Step 1: Calculate the surface area of the heater. A = (0.50 m) x (0.80 m) = 0.4 m² Step 2: Calculate the power rating using the Stefan-Boltzmann Law. q = εσA(Ts^4 - Tr^4) = 0.8 × 5.67 × 10^(-8) × 0.4 × (348^4 - 298^4) ≈ 427.5 W Step 3: Calculate the energy required to raise the oil temperature. E = mcΔT = 45 kg × 2.0 × 10^3 J/kg.K × 50 K = 4.5 × 10^6 J Step 4: Calculate the time taken to reach steady-state operation. t = E/q = (4.5 × 10^6 J) / (427.5 W) ≈ 10526.4 s, which is approximately 175.4 minutes. Answer: The power rating of the space heater is 427.5 W, and it takes approximately 175.4 minutes to reach steady-state operation.

Step-by-step solution

Calculate the surface area of the heater

Since heat transfer from the back, bottom, and top surface is negligible, we only need the surface area of the front surface.

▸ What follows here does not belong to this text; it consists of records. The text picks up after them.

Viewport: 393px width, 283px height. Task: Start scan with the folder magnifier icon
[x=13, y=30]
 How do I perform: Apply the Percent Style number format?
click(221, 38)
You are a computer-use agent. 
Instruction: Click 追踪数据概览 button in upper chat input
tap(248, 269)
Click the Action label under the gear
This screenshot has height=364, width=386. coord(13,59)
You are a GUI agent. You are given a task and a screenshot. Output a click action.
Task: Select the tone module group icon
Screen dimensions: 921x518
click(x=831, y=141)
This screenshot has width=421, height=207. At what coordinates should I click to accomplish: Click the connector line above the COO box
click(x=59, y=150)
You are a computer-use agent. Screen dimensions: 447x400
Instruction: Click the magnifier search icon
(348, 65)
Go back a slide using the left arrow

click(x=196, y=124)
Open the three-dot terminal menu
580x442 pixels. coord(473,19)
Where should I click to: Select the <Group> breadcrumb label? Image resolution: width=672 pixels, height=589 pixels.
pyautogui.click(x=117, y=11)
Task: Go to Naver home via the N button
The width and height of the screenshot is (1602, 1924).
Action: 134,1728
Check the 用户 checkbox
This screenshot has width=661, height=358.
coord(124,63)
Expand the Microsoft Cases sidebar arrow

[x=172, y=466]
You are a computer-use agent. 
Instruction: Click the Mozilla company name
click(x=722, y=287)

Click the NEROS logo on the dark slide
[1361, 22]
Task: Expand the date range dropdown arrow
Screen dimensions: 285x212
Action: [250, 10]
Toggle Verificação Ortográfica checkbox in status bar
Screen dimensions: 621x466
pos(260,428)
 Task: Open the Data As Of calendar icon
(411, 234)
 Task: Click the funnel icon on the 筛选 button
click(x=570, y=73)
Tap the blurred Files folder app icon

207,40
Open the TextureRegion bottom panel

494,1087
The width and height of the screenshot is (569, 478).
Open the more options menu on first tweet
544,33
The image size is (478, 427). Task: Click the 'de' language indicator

The front surface has dimensions \(50 \mathrm{~cm}\) in height and \(80 \mathrm{~cm}\) in length. Convert these dimensions to meters and multiply them to get the surface area: \[ A = (0.50 \,\text{m})\times(0.80\, \text{m}) \]

Calculate the power rating using the Stefan-Boltzmann Law

The Stefan-Boltzmann law states that the heat transfer rate through radiation can be calculated as follows: \[ q = \epsilon \sigma A(T_s^4 - T_r^4) \] Here, \(\epsilon = 0.8\) is the emissivity, \(\sigma = 5.67\times10^{-8} \,\text{W/m}^2\text{K}^4\) is the Stefan-Boltzmann constant, \(T_s = 75^{\circ}\text{C} = 348\,\text{K}\) is the surface temperature, and \(T_r = 25^{\circ}\text{C} = 298\,\text{K}\) is the room air temperature. Plug in all the values and solve for the heat transfer rate \(q\), which is equal to the power rating of the heater.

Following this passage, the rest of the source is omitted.